Monday, March 21, 2011

Canning your own marinara

Using pre-made marinara, or meatsauce, has always been a big no-no in my family. Not to say I've NEVER done it, but we grew up eating mom's homemade sauce and nothing else quite measures up. As I grew up and moved out, I started making my own version of mom's sauce. I remember trying to call my mom for the recipe once and she told me she didn't have one. I guess I really knew she didn't, she made it by taste, so I have attempted to do the same thing (trying my best to remember the details from when I was a little girl standing on a chair so I could reach the counter and "help" mom make it).

Making the sauce is time consuming no doubt, but I enjoy every bit of it. As the sauce simmers all day in our small apartment, it reminds me of being a kid and having the aroma fill every nook and cranny of the house.
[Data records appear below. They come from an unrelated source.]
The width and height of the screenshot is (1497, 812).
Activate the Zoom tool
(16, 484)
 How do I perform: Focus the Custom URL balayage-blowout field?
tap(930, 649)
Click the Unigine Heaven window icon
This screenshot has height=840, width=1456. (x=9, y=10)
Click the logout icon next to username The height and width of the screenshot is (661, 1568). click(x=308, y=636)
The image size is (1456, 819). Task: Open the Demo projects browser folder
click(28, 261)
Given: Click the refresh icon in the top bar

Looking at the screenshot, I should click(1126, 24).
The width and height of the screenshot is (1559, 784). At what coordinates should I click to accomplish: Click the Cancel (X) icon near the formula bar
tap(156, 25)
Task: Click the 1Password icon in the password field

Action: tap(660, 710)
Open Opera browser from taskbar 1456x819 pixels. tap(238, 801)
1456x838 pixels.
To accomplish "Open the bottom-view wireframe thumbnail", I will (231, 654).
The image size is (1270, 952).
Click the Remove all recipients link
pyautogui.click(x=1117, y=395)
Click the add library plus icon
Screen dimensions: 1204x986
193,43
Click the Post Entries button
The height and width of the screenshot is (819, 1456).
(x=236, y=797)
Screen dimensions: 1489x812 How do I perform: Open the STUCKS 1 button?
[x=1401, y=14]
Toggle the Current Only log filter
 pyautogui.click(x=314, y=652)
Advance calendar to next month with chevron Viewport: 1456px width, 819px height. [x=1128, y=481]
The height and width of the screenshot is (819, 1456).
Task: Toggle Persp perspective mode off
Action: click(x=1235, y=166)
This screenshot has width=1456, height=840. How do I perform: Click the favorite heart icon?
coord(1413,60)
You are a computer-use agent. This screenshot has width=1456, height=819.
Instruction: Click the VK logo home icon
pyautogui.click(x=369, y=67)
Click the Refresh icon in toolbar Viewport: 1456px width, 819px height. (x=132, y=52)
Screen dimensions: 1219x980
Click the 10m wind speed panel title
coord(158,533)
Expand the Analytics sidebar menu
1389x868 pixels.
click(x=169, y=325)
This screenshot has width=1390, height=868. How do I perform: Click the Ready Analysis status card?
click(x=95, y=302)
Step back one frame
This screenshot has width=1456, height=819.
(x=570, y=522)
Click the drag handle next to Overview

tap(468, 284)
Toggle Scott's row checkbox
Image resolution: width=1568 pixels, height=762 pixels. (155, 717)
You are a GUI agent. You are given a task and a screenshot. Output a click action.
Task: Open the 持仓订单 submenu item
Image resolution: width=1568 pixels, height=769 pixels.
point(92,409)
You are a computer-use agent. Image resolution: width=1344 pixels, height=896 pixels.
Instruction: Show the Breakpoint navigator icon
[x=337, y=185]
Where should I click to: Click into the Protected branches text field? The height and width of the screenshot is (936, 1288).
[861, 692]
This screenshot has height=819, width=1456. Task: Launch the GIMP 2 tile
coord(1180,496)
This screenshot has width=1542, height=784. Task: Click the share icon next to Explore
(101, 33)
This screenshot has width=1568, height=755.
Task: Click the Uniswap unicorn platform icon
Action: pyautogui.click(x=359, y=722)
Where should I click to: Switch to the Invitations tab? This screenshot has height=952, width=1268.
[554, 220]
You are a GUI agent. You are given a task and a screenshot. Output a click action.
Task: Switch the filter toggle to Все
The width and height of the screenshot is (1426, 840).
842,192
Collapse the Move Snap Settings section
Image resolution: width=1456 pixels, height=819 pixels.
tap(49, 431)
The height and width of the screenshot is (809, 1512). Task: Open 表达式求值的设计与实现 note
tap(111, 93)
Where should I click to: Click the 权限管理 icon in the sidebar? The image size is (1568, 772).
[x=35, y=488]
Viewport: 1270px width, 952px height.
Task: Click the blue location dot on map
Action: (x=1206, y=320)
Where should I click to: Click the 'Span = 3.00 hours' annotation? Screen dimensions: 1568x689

We kids never had the patience to wait for dinner time; so we'd take turns slicing off a chunk of cheese and sneaking a big dip into the sauce. If we got caught, we claimed we were just "taste testing" you know, just trying to help out. Although we knew mom didn't really mind as long as we didn't spoil our dinner.

For the past several years I've been making batches of sauce for my husband and me and portioning off the sauce in meal-sized portions and throwing them in the freezer to use for later dinners. The problem with freezing homemade sauce is that the flavors can diminish over time and I get really disappointed if ice-crystals build up on my sauce. It makes it feel....just not the same. And after hours of simmering on the stove (with me taste testing in between like mom did, fiddling with the herbs and spices along the way) I want it to taste the same as it did the first day I made it. How to solve the problem? Enter in, the pressure canner.

Now I know my family is no exception, many families have their own special variety of marinara, so if you want to can sauce, I recommend you stick with what you love and just slightly over season the recipe, because the flavors will slightly diminish in the canning process. So without forcing you to use any particular recipe, here are my steps to canning your own marinara:

1) Fresh ingredients. For me, making sauce is all about fresh ingredients. I use as many fresh ingredients as possible (as shown above). Now of course, the more fresh ingredients, the more time consuming the process. So if you aren't up to chopping your own tomatoes, herbs, garlic, onions, shallots, etc...then by all means use as many pre-diced methods as you wish.

2) Adjust simmer time. When canning your own marinara, you don't need as much simmer time as normal (the pressure cooker will do the bulk of that work for you). Instead of mixing my sauce and letting it sit all day, I only let it simmer for 30 or 40 minutes (after getting all the ingredients up to a normal simmer temperature).

3) Funnel time. Use clean jars (here I used 12 oz. jars, because they are the perfect size for a meal for two). I use a funnel to help me pour the sauce without making a mess.

4) Under pressure. Follow the directions from your pressure cooker to determine how much boiling water you should use for canning. My pressure cooker calls for approximately 3 quarts of boiling water so that is what I use. The goal is to cook the cans at 15 psi for 30 minutes. I start my 30 minute timer as the pressure is rising around 12 psi and after it reaches 15 psi I turn down the heat on my stove and monitor it every few minutes or so to make sure it is staying within the 13-17 range.

5) Cool and label. Allow plenty of time to cool before you even consider opening your pressure cooker (I let mine sit for an hour or so). Then throw on your labels and voila! You have your own homemade sauce, that will not be subject to freezer burn!



1 comment:

  1. We're all about the homemade sauce in my family as well -- but my mom and I go the easy route by just putting the sauce in Tupperware and freezing it. My grandmother is horrified to say the least.